There are, in total, 56 pool tables. There are 33 in the main ballroom, including the AccuStats Arena table, which will be switched out to accommodate a 10-ft. table for the Big Foot 10-Ball challenge. In addition, there are 20, 7 ft. ‘barbox’ tables in a separate room and a single 9 ft. and single 7 ft. table in a space reserved for ‘action.’
“We’ve also expanded our playing options, adding the International 9-Ball Semi-Pro Open and the International Straight Pool Open (previously known as Peter Burrows’ American 14.1 Straight Pool Championship),” he added. “There’s something for everyone.”

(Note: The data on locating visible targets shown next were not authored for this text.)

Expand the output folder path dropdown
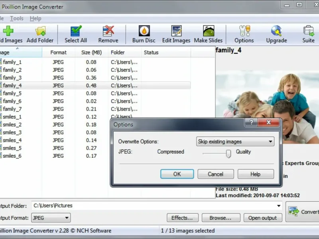The image size is (319, 239). click(279, 206)
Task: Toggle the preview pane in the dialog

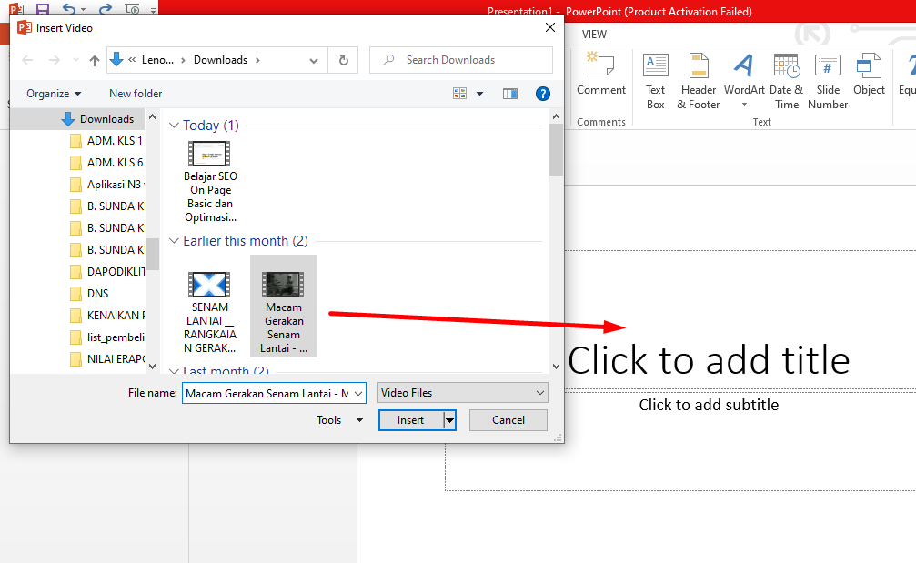Action: pyautogui.click(x=509, y=94)
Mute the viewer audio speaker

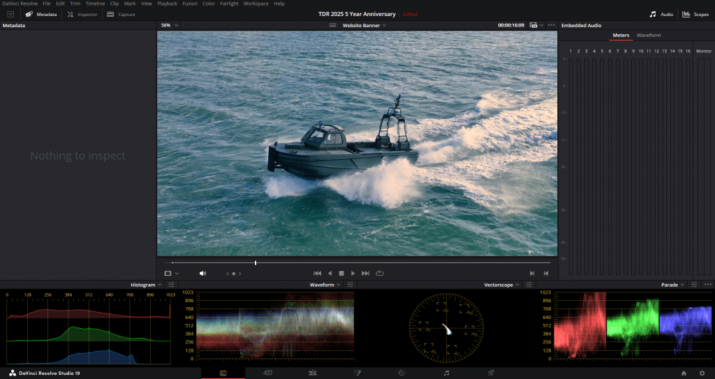tap(202, 274)
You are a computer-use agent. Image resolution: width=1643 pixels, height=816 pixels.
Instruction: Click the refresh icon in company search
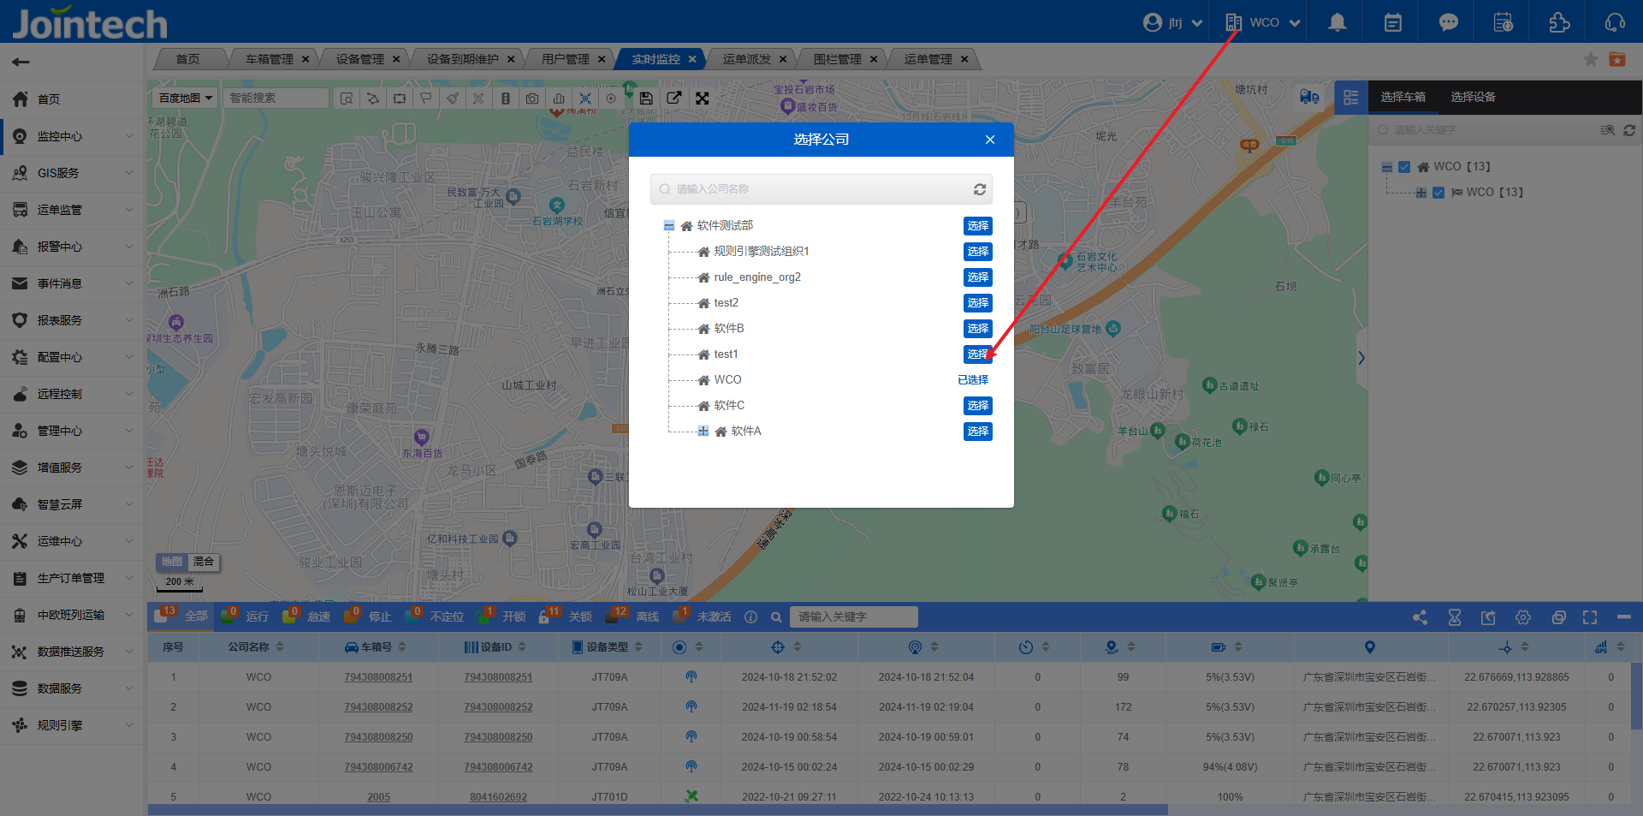(x=980, y=189)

Since Fleming wrote of the additions, there have been two others added; an International Split Open tournament (two fields of FargoRated competitors) and a Natural Born Women’s 9-Ball Tournament.
For all of its 45,000 sq. ft. of space, the large ballroom set aside for the tournaments at the resort is somehow cozier than its ‘smaller footprint’ predecessor in Norfolk, VA. In addition to its 32 pool tables, 16 situated to either side of the AccuStats arena for featured matches, there is a ‘gathering space’ between its two sides, just outside the arena, with 10-ft. round tables, where folks either not playing or spectating can sit down, chat and avail themselves of some food options, also available in the space. Lighting sconces at the perimeter of the room, while having very little to do with the main or table lighting, lend the atmosphere a welcoming, kind of ‘home feel’ to the place. The area surrounding the 32, general-play tables is more user-friendly than the spaces in Norfolk, which kept spectators at a distance, surrounding the entire area at once. Here, spectator chairs surround each group of four tables, while the AccuStats Arena has the expected, tiered viewing stands, from which spectators can view the featured matches.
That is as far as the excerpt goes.